Rows on finding words and elements
((
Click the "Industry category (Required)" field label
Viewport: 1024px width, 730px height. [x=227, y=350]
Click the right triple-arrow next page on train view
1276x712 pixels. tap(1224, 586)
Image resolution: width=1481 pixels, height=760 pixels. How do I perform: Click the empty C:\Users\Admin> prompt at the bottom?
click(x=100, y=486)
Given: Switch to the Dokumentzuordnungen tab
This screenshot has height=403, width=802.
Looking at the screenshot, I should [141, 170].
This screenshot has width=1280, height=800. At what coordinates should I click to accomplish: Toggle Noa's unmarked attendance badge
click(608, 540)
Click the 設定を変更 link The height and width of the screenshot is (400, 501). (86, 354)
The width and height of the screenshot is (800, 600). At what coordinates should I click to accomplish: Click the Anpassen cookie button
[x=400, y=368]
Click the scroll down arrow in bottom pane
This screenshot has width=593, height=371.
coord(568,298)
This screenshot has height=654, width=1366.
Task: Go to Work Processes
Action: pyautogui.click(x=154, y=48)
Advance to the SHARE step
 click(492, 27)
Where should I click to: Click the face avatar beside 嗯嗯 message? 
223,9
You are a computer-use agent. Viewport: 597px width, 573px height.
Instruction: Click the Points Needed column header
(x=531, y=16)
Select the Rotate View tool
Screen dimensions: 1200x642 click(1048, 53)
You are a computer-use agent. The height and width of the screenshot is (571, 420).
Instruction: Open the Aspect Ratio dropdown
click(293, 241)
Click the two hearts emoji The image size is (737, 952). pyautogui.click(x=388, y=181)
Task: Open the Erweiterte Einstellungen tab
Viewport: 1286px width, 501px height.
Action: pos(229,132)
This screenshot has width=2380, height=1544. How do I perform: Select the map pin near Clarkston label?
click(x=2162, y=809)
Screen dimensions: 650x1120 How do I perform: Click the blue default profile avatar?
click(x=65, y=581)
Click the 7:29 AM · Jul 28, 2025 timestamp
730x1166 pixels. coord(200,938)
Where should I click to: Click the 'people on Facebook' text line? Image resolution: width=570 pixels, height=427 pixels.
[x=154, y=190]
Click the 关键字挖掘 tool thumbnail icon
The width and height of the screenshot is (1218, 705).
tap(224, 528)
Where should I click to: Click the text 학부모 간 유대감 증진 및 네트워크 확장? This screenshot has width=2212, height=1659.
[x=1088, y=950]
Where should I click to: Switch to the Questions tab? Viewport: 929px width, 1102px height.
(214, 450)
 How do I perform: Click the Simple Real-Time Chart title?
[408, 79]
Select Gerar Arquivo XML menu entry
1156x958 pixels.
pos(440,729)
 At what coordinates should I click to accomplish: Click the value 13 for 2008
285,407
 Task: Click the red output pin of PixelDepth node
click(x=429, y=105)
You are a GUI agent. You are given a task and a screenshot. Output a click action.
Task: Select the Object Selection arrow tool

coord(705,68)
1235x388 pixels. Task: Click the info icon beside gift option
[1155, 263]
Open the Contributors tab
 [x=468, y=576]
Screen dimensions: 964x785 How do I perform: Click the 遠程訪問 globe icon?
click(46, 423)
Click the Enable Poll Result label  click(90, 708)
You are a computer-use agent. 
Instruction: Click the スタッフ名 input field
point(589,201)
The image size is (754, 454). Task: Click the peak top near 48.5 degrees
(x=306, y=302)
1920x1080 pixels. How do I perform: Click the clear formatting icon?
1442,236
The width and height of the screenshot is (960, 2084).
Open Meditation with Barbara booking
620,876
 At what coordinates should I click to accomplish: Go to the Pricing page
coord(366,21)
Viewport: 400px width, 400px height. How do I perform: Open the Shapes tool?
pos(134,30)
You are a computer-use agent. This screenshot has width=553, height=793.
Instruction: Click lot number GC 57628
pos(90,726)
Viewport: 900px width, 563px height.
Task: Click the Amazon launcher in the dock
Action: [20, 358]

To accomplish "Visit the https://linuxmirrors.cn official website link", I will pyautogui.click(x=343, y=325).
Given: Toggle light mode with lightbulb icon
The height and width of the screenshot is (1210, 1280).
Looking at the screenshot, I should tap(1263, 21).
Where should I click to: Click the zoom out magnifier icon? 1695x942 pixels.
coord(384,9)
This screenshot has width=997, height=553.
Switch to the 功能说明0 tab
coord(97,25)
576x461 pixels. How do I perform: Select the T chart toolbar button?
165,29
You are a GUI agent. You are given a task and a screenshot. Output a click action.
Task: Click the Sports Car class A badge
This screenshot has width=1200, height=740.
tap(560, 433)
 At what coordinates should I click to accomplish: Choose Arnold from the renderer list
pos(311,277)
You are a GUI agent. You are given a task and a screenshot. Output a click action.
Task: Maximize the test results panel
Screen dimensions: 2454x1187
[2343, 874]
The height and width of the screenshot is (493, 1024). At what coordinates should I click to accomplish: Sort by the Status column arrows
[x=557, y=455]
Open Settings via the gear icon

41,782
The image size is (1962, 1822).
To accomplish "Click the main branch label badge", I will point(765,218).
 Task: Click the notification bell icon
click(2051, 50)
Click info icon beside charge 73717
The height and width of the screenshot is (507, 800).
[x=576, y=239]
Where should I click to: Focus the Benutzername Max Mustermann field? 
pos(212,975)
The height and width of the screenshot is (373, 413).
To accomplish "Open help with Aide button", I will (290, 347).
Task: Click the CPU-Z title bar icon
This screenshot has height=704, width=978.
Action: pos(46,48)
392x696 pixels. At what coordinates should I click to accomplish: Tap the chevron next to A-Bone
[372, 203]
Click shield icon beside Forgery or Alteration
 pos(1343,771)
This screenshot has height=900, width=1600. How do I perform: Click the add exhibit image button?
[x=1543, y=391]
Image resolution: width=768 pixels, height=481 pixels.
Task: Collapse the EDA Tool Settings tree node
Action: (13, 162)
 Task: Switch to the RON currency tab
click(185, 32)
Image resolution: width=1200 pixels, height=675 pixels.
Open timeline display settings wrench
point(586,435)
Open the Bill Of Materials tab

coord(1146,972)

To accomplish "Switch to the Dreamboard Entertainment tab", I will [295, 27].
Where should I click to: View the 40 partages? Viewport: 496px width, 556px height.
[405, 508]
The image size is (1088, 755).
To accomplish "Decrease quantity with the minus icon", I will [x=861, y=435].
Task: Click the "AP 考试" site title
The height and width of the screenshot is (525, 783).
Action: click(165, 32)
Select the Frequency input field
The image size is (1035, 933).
))
**Prompt:** List every line of the rows above that contains the string "bottom", with case counting.

**Exercise answer:**
Image resolution: width=1481 pixels, height=760 pixels. How do I perform: Click the empty C:\Users\Admin> prompt at the bottom?
Click the scroll down arrow in bottom pane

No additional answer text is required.